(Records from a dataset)
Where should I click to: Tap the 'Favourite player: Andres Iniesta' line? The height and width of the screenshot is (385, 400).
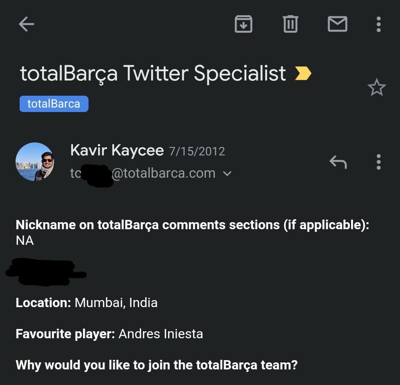coord(109,334)
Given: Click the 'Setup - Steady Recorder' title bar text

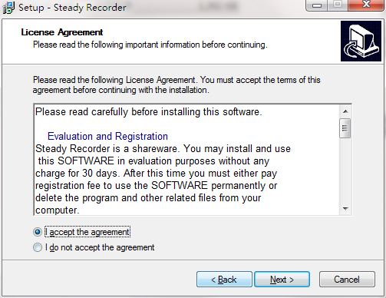Looking at the screenshot, I should pyautogui.click(x=72, y=8).
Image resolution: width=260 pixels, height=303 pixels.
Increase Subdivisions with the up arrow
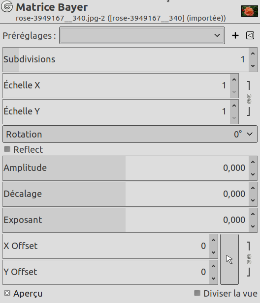253,54
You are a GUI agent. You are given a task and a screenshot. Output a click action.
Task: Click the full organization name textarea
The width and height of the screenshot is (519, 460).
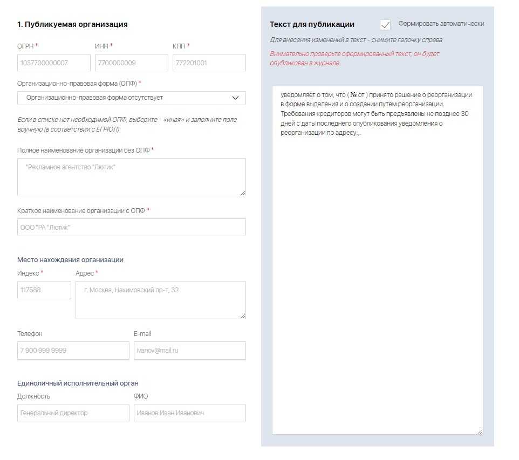click(131, 177)
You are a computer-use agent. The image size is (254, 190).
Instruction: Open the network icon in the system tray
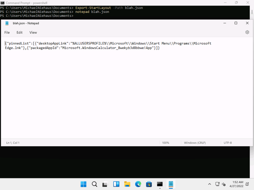(x=218, y=184)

YOUR INSTRUCTIONS: Set down, exactly as written, each line from the one that contains "The width and" to the last line of the records, but none of the pictures.

ANSWER SPACE:
The width and height of the screenshot is (519, 460).
click(131, 177)
You are a computer-use agent. The image size is (254, 190).
Instruction: Open the network icon in the system tray
(x=218, y=184)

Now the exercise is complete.